§ EXERCISE INSTRUCTIONS:
Please write out the records below word for word, from the start of the records through the line that contains "tap(1267, 362)", and leave the pictures out.

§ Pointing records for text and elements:
────────────────────────────────────────

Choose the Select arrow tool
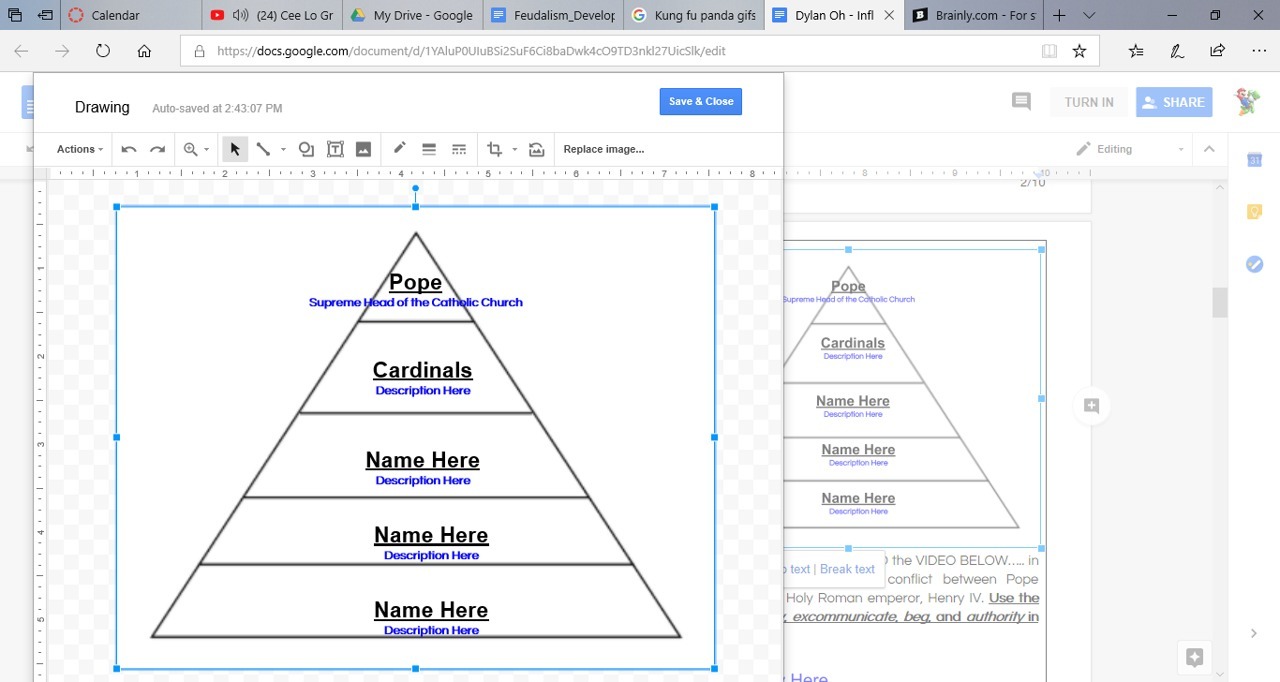1280x682 pixels. pyautogui.click(x=235, y=149)
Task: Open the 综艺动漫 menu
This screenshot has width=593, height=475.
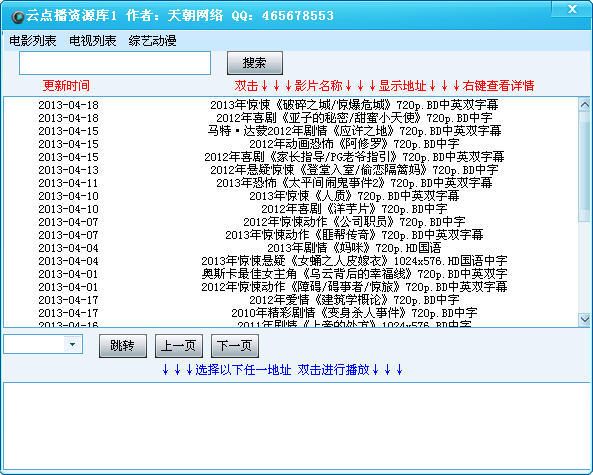Action: tap(152, 40)
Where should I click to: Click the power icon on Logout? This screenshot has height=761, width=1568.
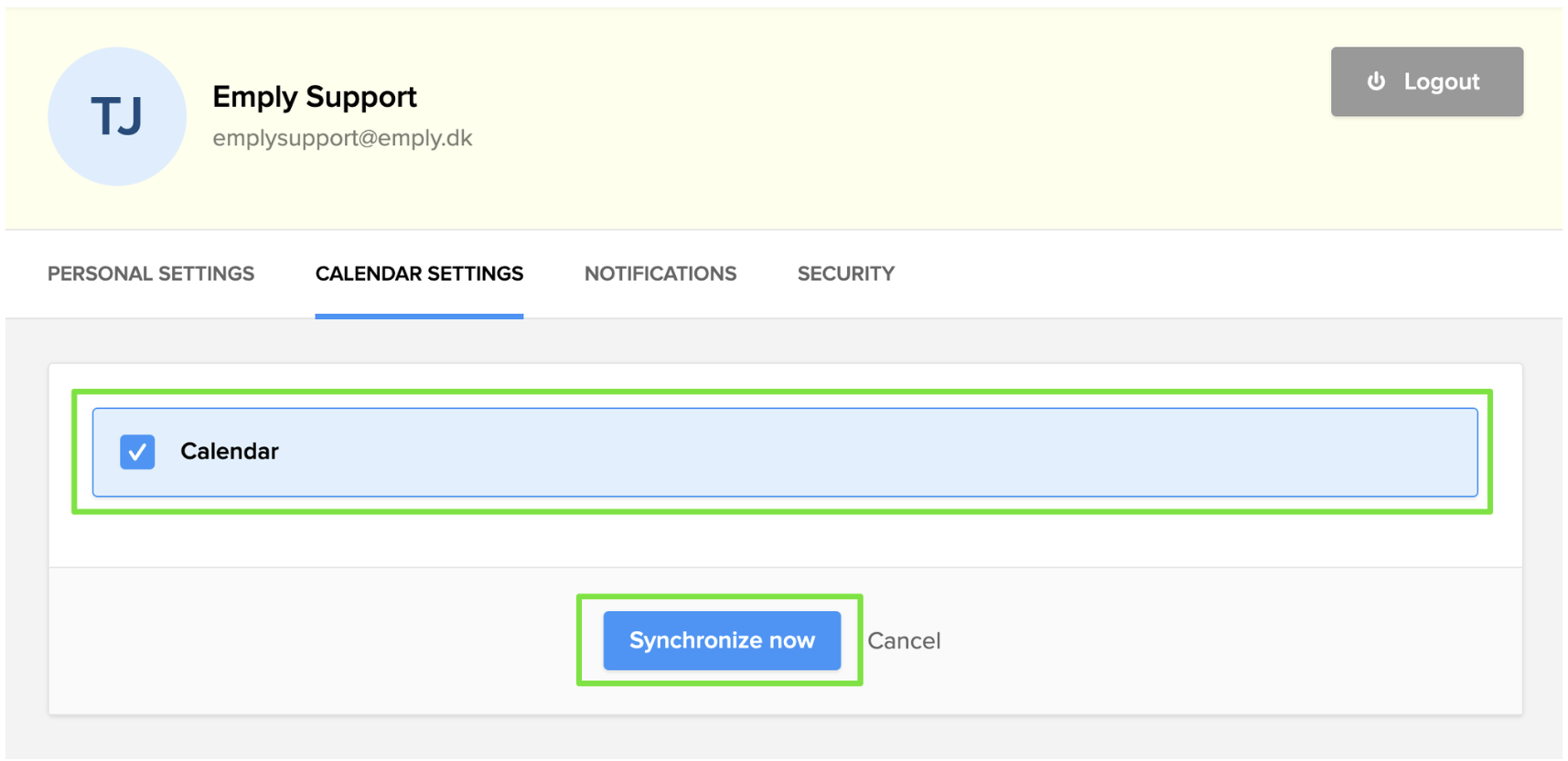[1376, 81]
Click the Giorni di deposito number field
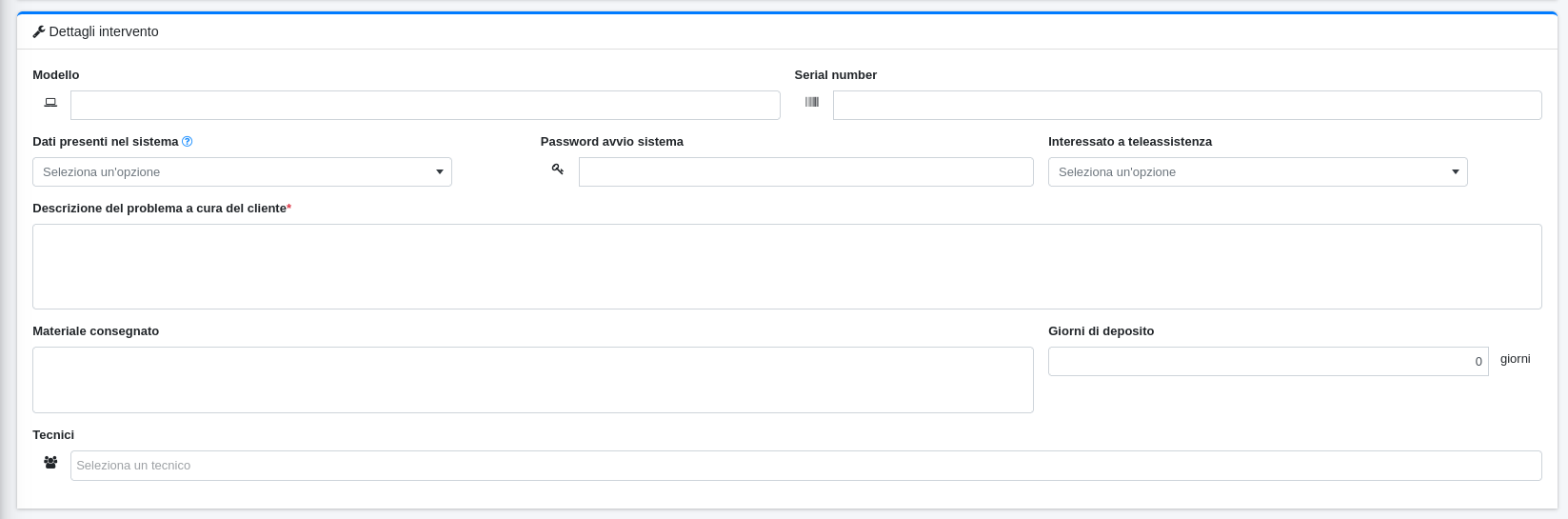 tap(1267, 362)
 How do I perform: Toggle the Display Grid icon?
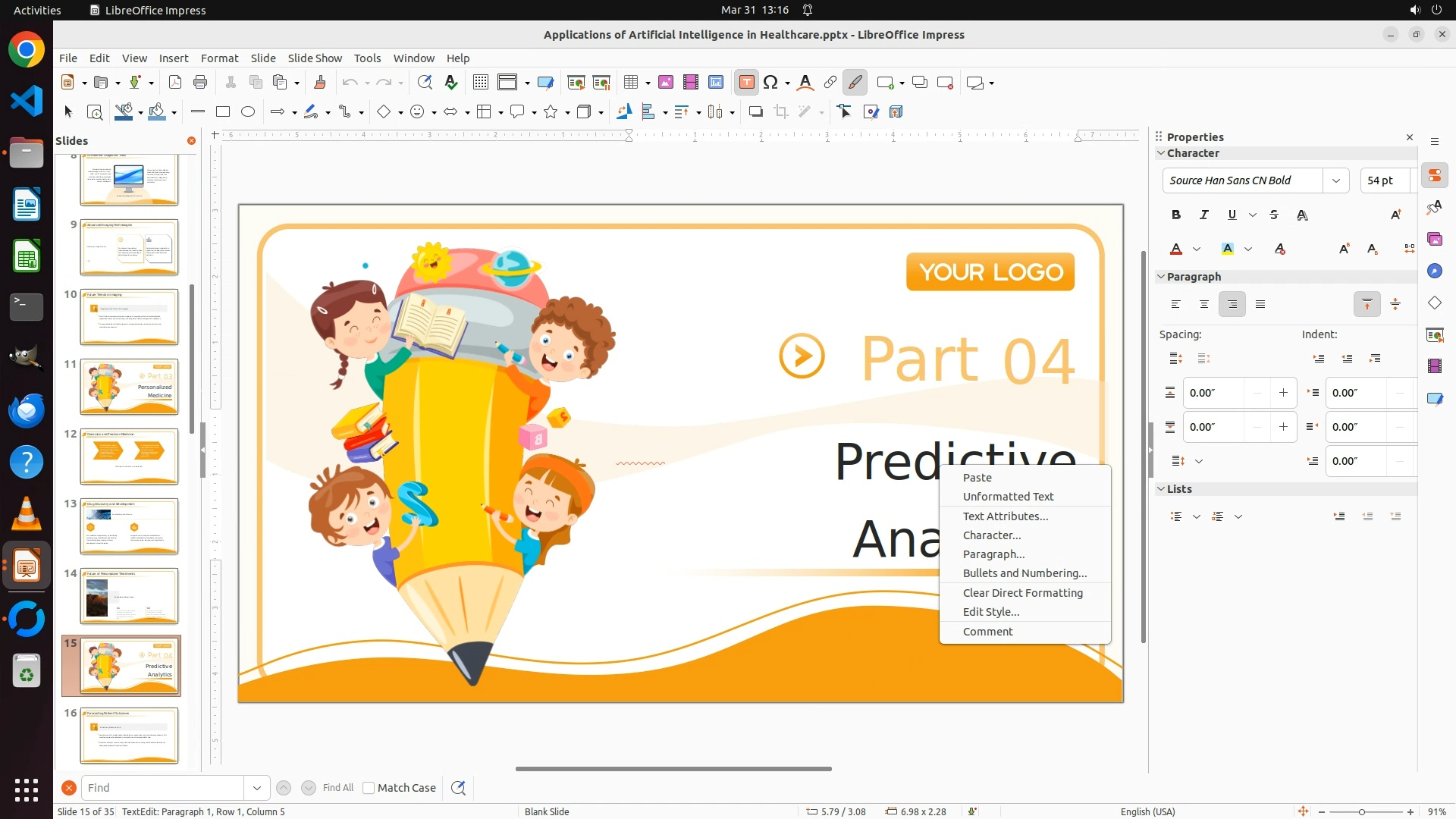point(480,83)
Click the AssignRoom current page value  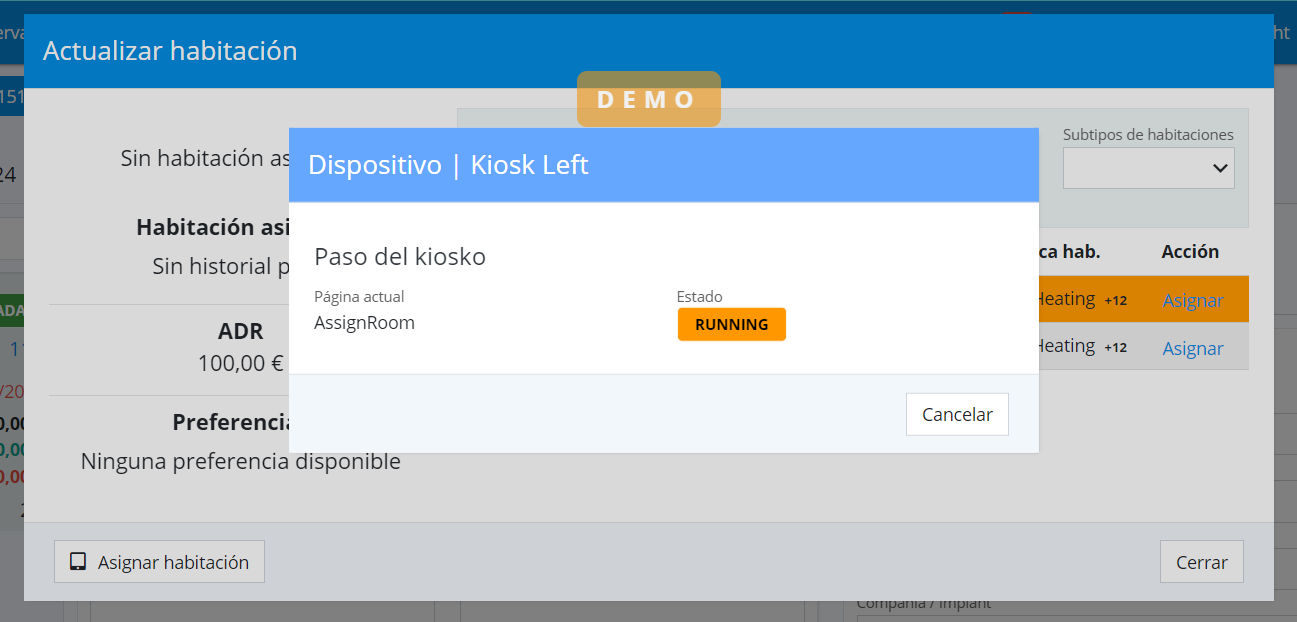(364, 323)
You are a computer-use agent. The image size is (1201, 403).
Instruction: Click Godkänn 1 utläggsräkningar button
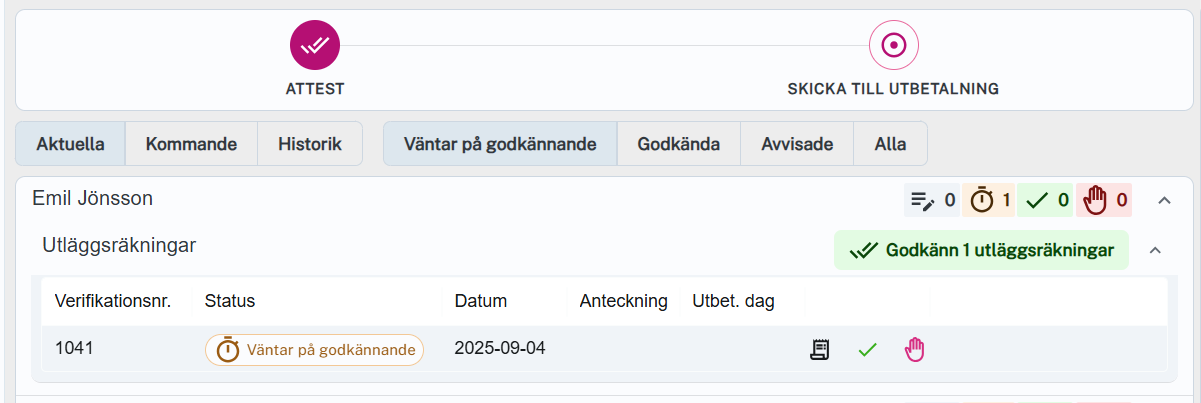tap(981, 250)
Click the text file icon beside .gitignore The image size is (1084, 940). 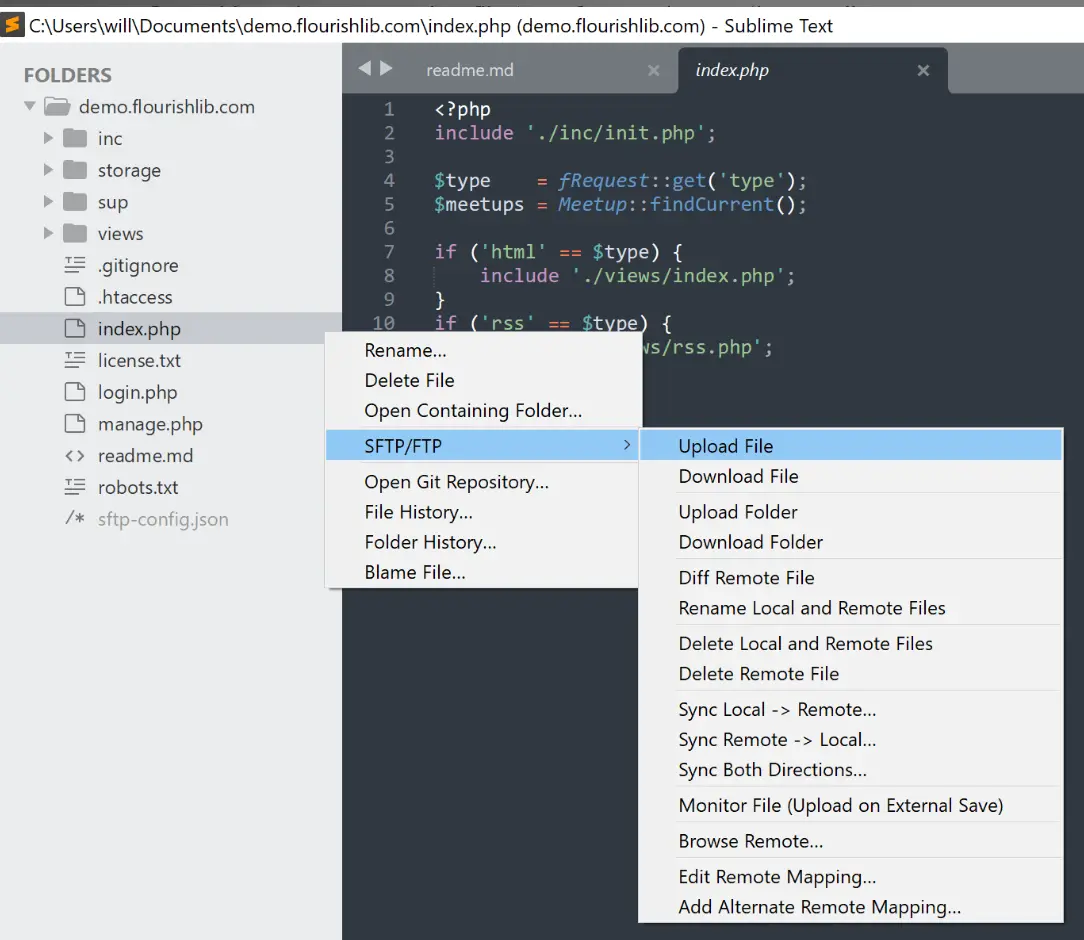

────────────────────────────────────────

§ THE REPLY:
Choose the Select arrow tool
1280x682 pixels. pyautogui.click(x=235, y=149)
Task: Open the 综艺动漫 menu
This screenshot has width=593, height=475.
Action: tap(152, 40)
Where should I click to: Click the power icon on Logout? This screenshot has height=761, width=1568.
[1376, 81]
Click the Giorni di deposito number field
 tap(1267, 362)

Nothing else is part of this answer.